Dear Hexagon Users,
Hexagon has been running without maintenance contract with Cray for more than a year now, moreover it is very difficult to get spare parts for it while hardware failures occur more often. Therefore we plan to switch off Hexagon on 28.12.2018. In consequence, job execution will not be possible after that date. Regarding data, there will be a grace period of 2 months (until the end of February 2019) to allow users to move their data out of the hexagon filesystem. At the end of the grace period, the following will happen:
• /home will be reformatted and only data for users of grunch and cyclone retained,
• /work will disappear as it is per today,
• /shared file system will be reconfigured and shrunk and only paid project spaces will be retained (as per today uniklima, gfi and skd subfolders),
• scientific applications installed in /shared/apps will be retained.
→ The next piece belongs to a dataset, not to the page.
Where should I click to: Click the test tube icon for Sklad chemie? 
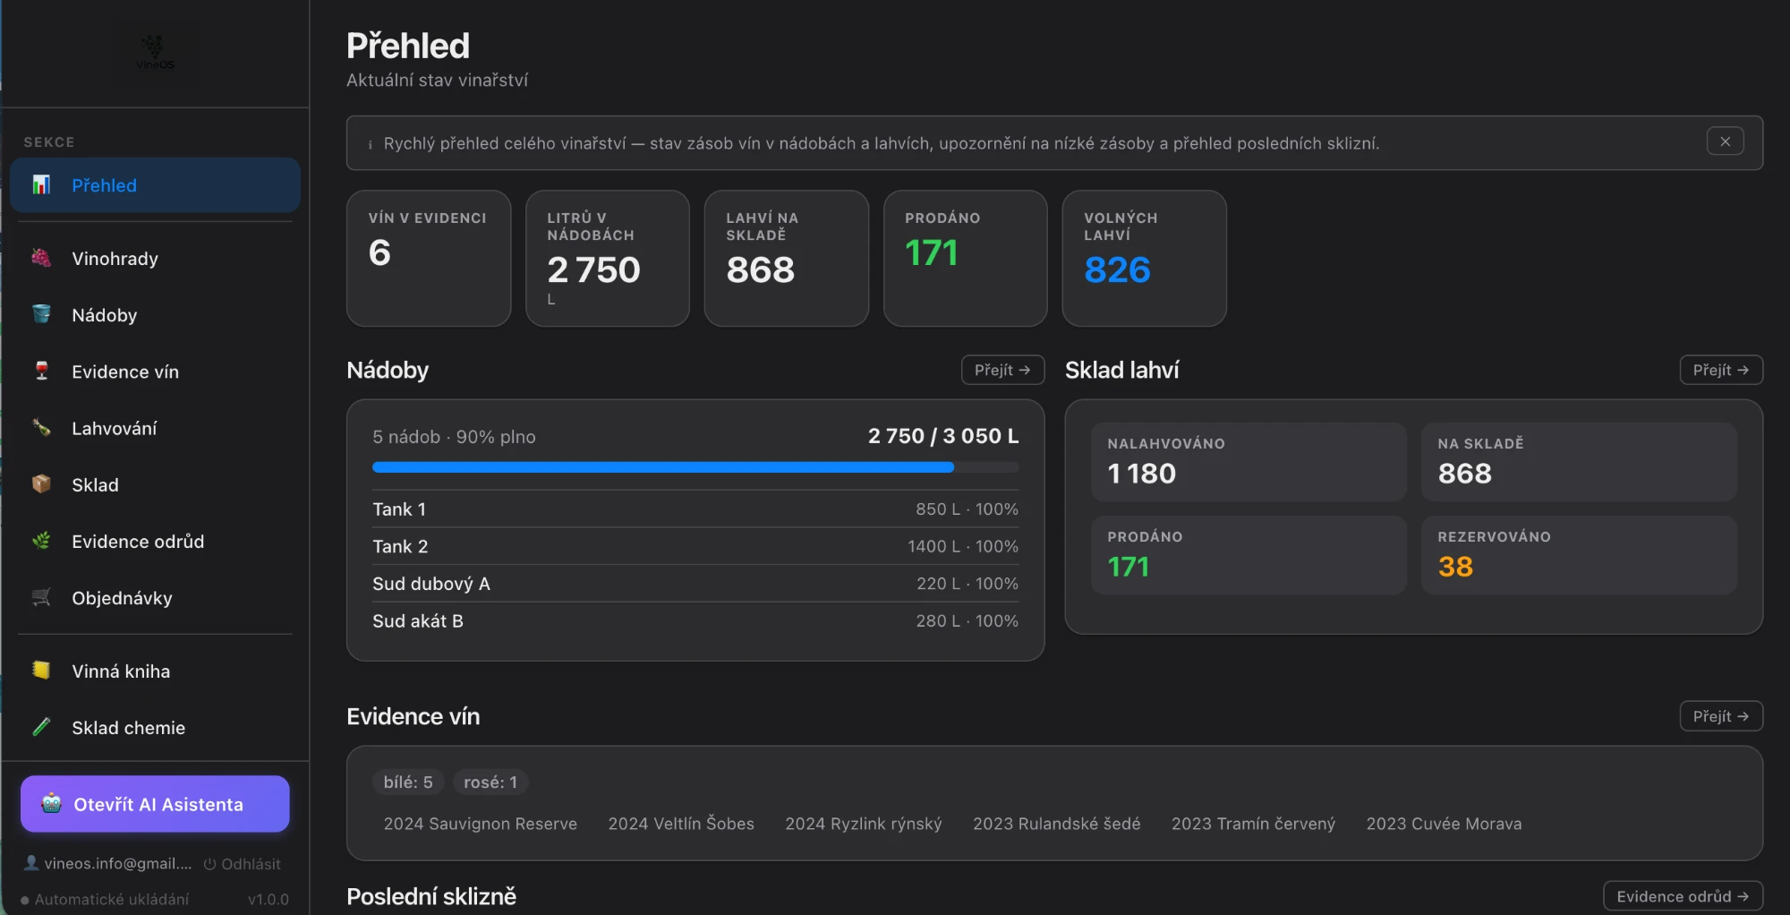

It is very important that you plan for this as soon as possible. Please do not hesitate to contact me or firstname.lastname@example.org
if you have any questions regarding this process.
Dear Hexagon users,
work filesystem crashed yesterday night again due to hardware errors from some compute nodes and service nodes. For clean up errors, we have to shutdown hexagon and restart it again.
Update 12:16 Hexagon is restarted and back online now.
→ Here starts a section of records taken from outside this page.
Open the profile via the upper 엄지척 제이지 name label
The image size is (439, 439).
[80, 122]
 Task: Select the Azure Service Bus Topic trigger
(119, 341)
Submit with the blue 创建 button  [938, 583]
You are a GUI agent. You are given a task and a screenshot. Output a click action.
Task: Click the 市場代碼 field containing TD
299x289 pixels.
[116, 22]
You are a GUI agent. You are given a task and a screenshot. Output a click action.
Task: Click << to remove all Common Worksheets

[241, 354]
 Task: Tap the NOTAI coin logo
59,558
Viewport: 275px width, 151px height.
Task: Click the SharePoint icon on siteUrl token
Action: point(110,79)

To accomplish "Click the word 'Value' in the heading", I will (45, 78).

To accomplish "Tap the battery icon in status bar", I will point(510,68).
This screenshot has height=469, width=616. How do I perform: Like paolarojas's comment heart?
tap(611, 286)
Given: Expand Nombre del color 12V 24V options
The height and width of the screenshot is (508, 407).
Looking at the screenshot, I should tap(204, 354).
Dear shared filesystem users :
Today around 16:00, /shared filesystem mounted itself read-only automatically due to a bug in the version of the Lustre filesystem we are running.
This made whole /shared filesystem read-only.
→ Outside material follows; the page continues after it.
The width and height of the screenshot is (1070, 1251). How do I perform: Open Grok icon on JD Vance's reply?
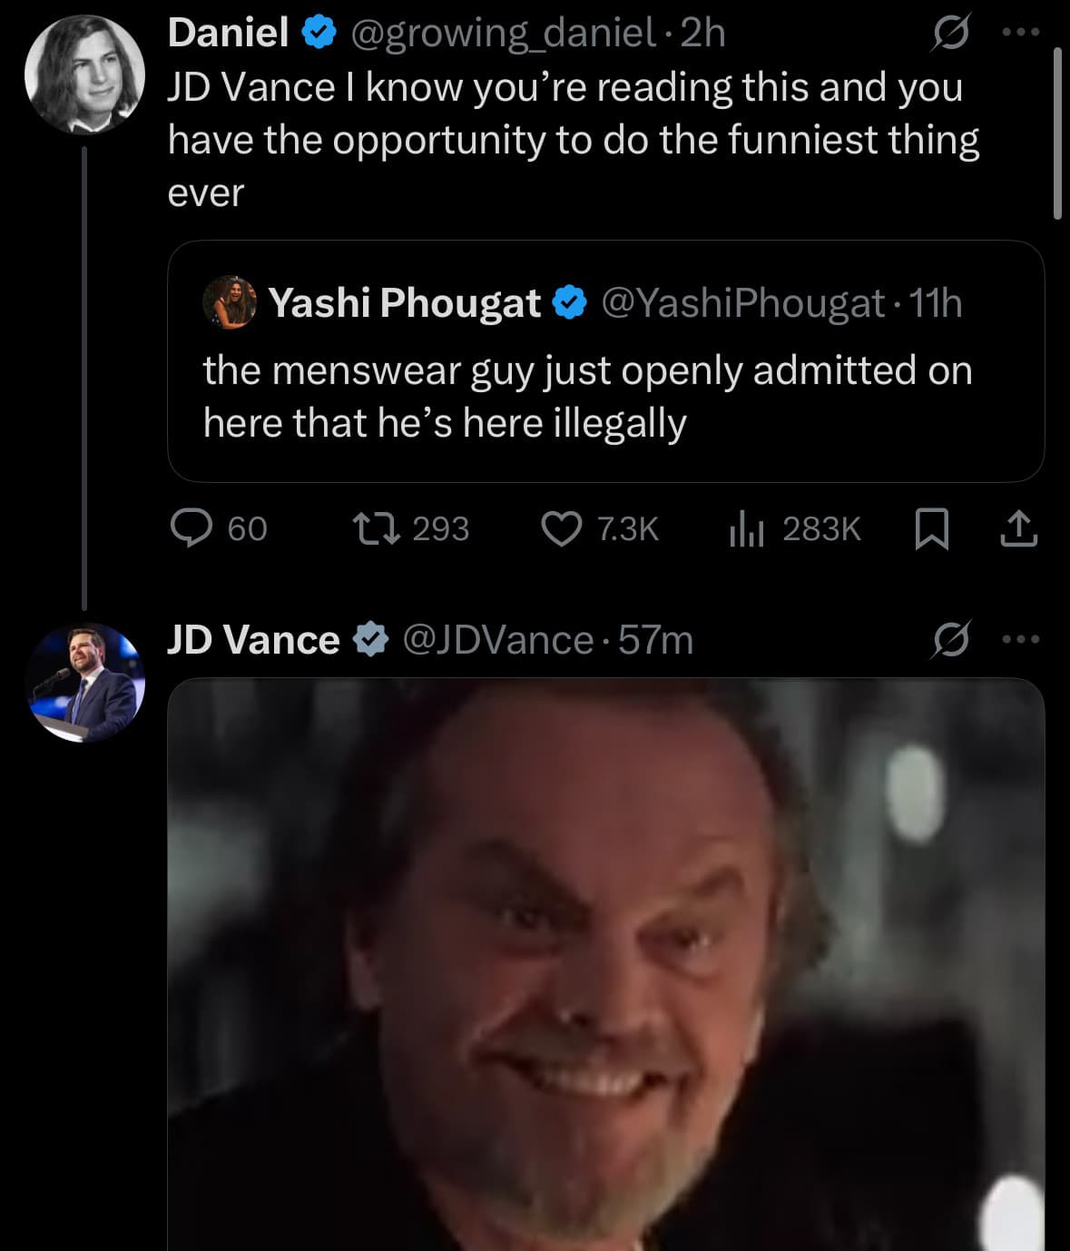point(951,640)
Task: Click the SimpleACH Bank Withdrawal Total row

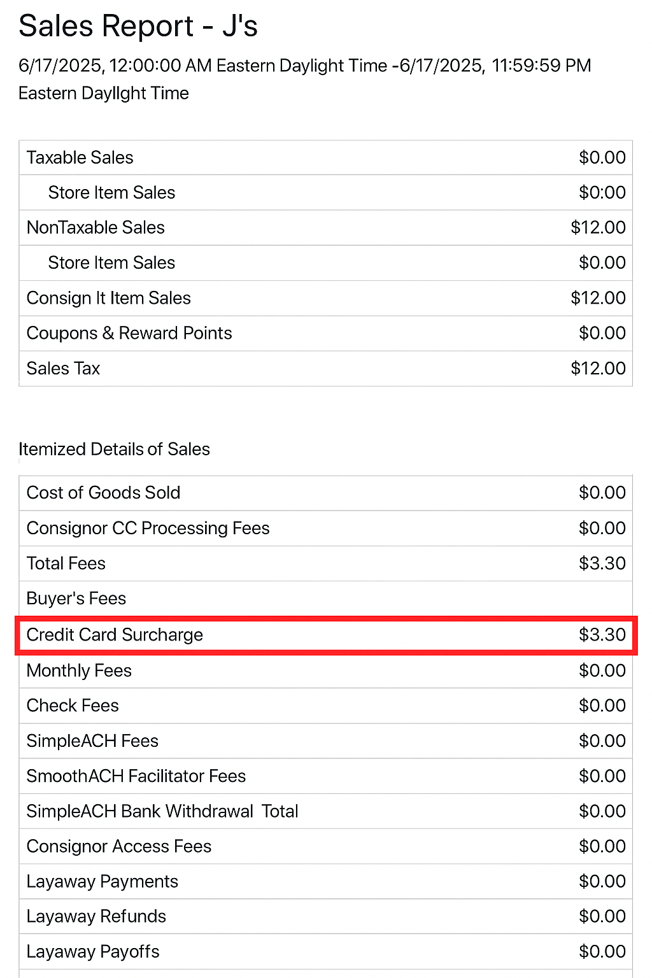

We had to unmount /shared filesystem and eliminated error to avoid the bug.
We apologize for any inconvenience and appreciate your understanding.
One of the fileserver for /work on hexagon crashed. we are working on the issue.
work file-system crashed Sunday afternoon, we manage to take it online again late Sunday. Jobs that are running on work file-system is crashed and has to be resubmitted.
Due to problem on the shared file-system we have to stop hexagon.
All running jobs will be killed.
15:50: Hexagon is up.
The shared filesystem on hexagon crashed around 14:00 today.
we are working on the issue.
Hexagon crashed today around 09:30, We are working on resolving the problem and taking up hexagon.
12:45 Update : hexagon is up, but we have hardware problem with fileserver which is
providing work file system.
Work filesystem has crashed again on Hexagon. We are having a severe problem with work filesystem on hexagon and Grunch. We are working on to find out the root cause of the problem, meanwhile work filesystem will be unstable on Hexagon, we will get all users updated about the process.
We are sorry for the inconvenience and appreciate your understanding.
Hexagon work filesystem is down due to crashed lustre mds server. We are working on that issue.
Update 15:00 : hexagon work filesystem is back online. Jobs that are running during the crash probably died. We looking in to the root cause of the problem.